Afterwards, Tomlin transferred to the Kansas State Wildcats, helping the team advance to the Elite Eight in 2023. On December 6, 2023, Tomlin was dismissed from Kansas State after being suspended indefinitely following an arrest for disorderly conduct. In his final season, he transferred mid-season to the Memphis Tigers, playing 21 games and averaging 14 points and 6 rebounds, the latter the second most on the team.

==Professional career==
After going undrafted in the 2024 NBA draft, Tomlin joined the Cleveland Cavaliers for the 2024 NBA Summer League. On September 24, 2024, he signed with the Cavaliers but was waived that same day. On October 26, he joined the Cleveland Charge of the NBA G League.

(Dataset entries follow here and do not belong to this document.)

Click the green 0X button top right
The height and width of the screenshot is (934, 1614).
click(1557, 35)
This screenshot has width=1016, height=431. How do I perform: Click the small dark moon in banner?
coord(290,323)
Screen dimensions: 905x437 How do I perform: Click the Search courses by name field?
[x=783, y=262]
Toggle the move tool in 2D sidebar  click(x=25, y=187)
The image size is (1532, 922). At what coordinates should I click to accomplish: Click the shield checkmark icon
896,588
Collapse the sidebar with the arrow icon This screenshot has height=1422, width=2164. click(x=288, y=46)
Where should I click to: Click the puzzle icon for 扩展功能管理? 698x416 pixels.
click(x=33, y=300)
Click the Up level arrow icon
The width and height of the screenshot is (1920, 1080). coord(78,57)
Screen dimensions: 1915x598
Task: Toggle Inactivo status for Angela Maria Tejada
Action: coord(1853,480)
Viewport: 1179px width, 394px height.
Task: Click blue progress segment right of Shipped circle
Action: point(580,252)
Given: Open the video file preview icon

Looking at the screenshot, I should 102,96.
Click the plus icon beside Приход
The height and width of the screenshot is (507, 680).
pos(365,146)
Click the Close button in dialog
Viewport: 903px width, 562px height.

On February 20, 2025, Tomlin signed with the Cavaliers on a 10-day contract. On March 2, the Cavaliers signed him to a two-way contract.

On February 10, 2026, the Cleveland Cavaliers converted forward Tomlin from a two-way deal to a two-year, $3 million fully guaranteed standard NBA contract.

==Career statistics==

===NBA===
====Regular season====

| Year | Team | GP | GS | MPG | FG% | 3P% | FT% | RPG | APG | SPG | BPG | PPG |
|---|---|---|---|---|---|---|---|---|---|---|---|---|
| 2024–25 | Cleveland | 5 | 1 | 12.6 | .406 | .200 | .438 | 4.2 | .4 | .0 | .2 | 7.2 |
| 2025–26 | Cleveland | 64 | 3 | 15.7 | .478 | .235 | .770 | 2.9 | .8 | .6 | .5 | 5.8 |
| Career |  | 69 | 4 | 15.5 | .471 | .232 | .764 | 3.0 | .8 | .6 | .5 | 5.9 |

====Playoffs====

| Year | Team | GP | GS | MPG | FG% | 3P% | FT% | RPG | APG | SPG | BPG | PPG |
|---|---|---|---|---|---|---|---|---|---|---|---|---|
| 2026 | Cleveland | 7 | 0 | 2.7 | .667 | — | .500 | .7 | .3 | .1 | .0 | 1.3 |
| Career |  | 7 | 0 | 2.7 | .667 | — | .500 | .7 | .3 | .1 | .0 | 1.3 |

===College===

| Year | Team | GP | GS | MPG | FG% | 3P% | FT% | RPG | APG | SPG | BPG | PPG |
|---|---|---|---|---|---|---|---|---|---|---|---|---|
| 2022–23 | Kansas State | 36 | 36 | 27.3 | .500 | .275 | .738 | 5.9 | 1.2 | 1.2 | 1.0 | 10.4 |
| 2023–24 | Memphis | 21 | 11 | 26.9 | .601 | .396 | .774 | 6.0 | .7 | .8 | 1.1 | 14.0 |
| Career |  | 57 | 47 | 27.1 | .539 | .328 | .753 | 5.9 | 1.0 | 1.0 | 1.0 | 11.8 |

==Personal life==
Tomlin is the son of Aisha Ishmael and has two siblings. He majored in social transformation studies.